__PROVIDED DATA__:
****

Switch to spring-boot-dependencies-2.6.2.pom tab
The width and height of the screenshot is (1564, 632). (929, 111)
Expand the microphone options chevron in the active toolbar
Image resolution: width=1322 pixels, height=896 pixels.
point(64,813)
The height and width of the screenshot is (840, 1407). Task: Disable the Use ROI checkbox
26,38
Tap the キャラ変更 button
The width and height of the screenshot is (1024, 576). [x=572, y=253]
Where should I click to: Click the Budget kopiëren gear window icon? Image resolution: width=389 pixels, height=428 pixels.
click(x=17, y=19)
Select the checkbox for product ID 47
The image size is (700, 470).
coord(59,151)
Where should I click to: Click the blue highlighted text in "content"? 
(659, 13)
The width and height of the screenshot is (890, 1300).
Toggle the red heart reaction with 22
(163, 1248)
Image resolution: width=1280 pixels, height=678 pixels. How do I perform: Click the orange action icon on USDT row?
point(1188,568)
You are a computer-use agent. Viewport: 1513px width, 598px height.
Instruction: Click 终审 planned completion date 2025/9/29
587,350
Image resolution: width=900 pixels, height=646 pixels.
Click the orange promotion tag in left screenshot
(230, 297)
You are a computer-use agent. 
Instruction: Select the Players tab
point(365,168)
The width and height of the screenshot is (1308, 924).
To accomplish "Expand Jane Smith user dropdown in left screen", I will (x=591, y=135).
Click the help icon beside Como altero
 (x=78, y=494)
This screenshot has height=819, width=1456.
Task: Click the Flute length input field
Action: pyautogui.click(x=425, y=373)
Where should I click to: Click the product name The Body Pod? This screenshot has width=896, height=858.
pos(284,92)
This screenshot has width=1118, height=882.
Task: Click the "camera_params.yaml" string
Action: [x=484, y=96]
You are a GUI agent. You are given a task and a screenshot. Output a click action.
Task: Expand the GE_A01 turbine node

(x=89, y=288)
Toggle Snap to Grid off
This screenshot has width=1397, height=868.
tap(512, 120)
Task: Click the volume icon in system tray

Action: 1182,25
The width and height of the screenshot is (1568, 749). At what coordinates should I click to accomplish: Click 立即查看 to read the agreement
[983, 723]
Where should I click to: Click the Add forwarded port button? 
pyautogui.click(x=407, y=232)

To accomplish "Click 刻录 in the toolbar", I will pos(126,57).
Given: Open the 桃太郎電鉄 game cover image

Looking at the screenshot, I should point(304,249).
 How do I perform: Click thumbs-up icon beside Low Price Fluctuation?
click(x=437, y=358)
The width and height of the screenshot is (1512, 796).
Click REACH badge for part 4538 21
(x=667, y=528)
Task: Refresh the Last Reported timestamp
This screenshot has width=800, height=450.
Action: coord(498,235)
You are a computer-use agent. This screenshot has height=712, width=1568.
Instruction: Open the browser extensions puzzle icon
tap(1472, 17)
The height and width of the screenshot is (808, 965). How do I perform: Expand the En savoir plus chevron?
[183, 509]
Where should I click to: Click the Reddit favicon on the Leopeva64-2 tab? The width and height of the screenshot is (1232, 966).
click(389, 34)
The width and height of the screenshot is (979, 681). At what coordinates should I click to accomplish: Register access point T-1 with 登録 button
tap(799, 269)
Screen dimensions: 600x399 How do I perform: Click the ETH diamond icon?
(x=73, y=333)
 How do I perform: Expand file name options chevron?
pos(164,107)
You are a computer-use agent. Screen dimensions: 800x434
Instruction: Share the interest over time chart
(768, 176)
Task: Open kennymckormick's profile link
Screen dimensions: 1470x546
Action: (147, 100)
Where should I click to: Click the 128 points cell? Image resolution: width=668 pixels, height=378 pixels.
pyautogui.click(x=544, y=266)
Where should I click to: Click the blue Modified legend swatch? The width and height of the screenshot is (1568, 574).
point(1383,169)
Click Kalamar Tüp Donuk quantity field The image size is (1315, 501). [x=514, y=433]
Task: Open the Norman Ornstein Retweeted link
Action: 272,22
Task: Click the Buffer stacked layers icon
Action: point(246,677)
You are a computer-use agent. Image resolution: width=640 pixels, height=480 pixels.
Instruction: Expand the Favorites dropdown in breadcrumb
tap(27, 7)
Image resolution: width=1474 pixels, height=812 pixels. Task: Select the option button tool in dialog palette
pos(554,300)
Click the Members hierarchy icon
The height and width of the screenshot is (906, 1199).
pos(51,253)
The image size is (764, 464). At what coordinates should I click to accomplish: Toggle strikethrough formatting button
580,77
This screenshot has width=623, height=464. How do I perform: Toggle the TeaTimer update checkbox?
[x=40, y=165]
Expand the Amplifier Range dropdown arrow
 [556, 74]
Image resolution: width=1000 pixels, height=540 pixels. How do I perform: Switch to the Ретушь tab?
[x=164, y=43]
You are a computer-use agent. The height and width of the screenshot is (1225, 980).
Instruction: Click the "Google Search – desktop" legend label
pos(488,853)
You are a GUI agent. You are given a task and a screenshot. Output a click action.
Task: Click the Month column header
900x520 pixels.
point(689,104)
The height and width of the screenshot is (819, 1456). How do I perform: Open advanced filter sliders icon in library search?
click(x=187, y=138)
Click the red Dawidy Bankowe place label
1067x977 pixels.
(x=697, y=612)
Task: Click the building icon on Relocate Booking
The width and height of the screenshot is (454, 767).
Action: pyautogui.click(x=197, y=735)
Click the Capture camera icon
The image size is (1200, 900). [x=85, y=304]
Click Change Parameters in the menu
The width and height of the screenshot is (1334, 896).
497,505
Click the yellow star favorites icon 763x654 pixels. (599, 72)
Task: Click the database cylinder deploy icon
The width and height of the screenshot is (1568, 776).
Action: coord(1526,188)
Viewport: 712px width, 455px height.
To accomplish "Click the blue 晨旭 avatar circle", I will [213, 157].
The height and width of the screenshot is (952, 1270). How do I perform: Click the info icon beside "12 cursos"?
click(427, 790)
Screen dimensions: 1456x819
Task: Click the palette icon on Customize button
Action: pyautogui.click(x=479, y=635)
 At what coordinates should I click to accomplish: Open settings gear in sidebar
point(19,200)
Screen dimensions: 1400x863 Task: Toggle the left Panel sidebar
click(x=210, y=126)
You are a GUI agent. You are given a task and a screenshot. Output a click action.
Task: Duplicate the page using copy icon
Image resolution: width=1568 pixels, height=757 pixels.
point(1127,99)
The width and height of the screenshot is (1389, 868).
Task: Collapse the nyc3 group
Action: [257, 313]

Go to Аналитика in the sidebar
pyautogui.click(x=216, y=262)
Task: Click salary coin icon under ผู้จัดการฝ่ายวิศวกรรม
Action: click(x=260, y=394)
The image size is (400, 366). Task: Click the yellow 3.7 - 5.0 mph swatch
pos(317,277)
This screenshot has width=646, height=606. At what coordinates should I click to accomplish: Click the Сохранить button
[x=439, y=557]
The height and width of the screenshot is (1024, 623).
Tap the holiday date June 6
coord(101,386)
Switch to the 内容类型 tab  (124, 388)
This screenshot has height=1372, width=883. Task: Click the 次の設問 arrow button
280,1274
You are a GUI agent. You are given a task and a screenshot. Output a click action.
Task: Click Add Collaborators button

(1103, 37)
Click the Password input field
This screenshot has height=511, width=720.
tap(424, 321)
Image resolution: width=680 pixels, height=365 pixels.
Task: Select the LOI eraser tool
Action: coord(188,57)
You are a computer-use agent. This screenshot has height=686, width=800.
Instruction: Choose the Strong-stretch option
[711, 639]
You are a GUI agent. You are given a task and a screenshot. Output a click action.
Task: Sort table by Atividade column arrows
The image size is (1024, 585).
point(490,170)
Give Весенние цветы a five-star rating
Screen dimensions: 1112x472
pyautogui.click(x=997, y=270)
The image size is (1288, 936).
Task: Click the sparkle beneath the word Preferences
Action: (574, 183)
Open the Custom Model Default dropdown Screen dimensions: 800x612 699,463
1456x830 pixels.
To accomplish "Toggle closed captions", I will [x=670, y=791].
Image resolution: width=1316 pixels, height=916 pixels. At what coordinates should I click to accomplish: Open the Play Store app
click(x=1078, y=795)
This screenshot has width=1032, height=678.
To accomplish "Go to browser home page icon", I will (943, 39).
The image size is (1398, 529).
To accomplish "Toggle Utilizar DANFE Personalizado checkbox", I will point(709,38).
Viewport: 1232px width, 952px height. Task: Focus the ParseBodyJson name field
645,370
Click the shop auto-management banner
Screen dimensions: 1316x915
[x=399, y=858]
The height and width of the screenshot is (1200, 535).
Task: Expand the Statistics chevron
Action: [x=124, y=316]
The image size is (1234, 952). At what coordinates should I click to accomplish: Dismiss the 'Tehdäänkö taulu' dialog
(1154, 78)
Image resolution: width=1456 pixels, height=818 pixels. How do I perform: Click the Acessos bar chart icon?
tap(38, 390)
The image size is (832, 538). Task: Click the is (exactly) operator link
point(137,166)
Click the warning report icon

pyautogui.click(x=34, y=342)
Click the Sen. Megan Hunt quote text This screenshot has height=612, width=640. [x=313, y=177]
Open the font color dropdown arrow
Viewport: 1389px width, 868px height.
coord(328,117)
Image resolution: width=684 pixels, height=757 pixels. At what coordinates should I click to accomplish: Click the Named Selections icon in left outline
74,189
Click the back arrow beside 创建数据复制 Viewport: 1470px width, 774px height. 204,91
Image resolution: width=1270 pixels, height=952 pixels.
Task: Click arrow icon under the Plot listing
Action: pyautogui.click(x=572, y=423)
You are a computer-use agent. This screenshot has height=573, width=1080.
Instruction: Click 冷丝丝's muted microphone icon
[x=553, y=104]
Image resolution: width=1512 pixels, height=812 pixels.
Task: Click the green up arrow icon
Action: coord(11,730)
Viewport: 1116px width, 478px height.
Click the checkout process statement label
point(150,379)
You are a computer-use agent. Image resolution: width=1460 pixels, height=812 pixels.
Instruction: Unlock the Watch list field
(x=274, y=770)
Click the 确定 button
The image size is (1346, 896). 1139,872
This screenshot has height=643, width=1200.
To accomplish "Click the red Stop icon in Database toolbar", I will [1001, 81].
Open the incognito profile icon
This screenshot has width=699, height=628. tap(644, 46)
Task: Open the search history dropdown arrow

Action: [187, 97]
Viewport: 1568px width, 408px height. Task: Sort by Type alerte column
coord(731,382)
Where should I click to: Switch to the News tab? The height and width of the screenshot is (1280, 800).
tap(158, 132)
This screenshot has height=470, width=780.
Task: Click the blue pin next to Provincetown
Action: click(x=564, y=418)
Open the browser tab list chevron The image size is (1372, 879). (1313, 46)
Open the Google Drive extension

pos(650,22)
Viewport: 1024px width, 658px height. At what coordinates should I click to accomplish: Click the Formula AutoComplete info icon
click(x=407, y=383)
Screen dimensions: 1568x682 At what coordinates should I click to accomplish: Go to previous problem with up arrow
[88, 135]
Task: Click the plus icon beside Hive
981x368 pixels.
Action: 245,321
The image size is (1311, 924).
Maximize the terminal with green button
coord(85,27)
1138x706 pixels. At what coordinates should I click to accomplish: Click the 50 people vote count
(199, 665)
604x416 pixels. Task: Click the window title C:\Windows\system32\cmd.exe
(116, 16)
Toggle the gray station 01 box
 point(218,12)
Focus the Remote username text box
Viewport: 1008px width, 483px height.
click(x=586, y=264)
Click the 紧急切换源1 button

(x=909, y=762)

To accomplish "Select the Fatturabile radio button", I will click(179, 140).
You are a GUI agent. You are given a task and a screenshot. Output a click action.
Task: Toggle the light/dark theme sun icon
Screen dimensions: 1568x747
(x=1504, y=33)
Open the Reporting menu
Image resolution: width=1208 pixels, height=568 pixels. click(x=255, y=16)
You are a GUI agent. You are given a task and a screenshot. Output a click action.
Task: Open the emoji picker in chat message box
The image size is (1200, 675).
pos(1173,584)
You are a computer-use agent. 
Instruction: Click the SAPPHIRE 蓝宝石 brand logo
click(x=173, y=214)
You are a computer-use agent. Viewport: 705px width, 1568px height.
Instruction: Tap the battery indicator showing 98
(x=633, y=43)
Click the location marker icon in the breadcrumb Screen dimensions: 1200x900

****

__GOAL OF THE EXERCISE__:
Rewrite the entries starting at the line that contains "Task: Open the search history dropdown arrow" and ending at the line that contains "click(x=173, y=214)", replacing "emoji picker" with "emoji panel" and leaving everything else unchanged.

__FULL SOLUTION__:
Task: Open the search history dropdown arrow

Action: [187, 97]
Viewport: 1568px width, 408px height. Task: Sort by Type alerte column
coord(731,382)
Where should I click to: Switch to the News tab? The height and width of the screenshot is (1280, 800).
tap(158, 132)
This screenshot has height=470, width=780.
Task: Click the blue pin next to Provincetown
Action: click(x=564, y=418)
Open the browser tab list chevron The image size is (1372, 879). (1313, 46)
Open the Google Drive extension

pos(650,22)
Viewport: 1024px width, 658px height. At what coordinates should I click to accomplish: Click the Formula AutoComplete info icon
click(x=407, y=383)
Screen dimensions: 1568x682 At what coordinates should I click to accomplish: Go to previous problem with up arrow
[88, 135]
Task: Click the plus icon beside Hive
981x368 pixels.
Action: 245,321
The image size is (1311, 924).
Maximize the terminal with green button
coord(85,27)
1138x706 pixels. At what coordinates should I click to accomplish: Click the 50 people vote count
(199, 665)
604x416 pixels. Task: Click the window title C:\Windows\system32\cmd.exe
(116, 16)
Toggle the gray station 01 box
 point(218,12)
Focus the Remote username text box
Viewport: 1008px width, 483px height.
click(x=586, y=264)
Click the 紧急切换源1 button

(x=909, y=762)

To accomplish "Select the Fatturabile radio button", I will click(179, 140).
You are a GUI agent. You are given a task and a screenshot. Output a click action.
Task: Toggle the light/dark theme sun icon
Screen dimensions: 1568x747
(x=1504, y=33)
Open the Reporting menu
Image resolution: width=1208 pixels, height=568 pixels. click(x=255, y=16)
You are a GUI agent. You are given a task and a screenshot. Output a click action.
Task: Open the emoji panel in chat message box
The image size is (1200, 675).
pos(1173,584)
You are a computer-use agent. 
Instruction: Click the SAPPHIRE 蓝宝石 brand logo
click(x=173, y=214)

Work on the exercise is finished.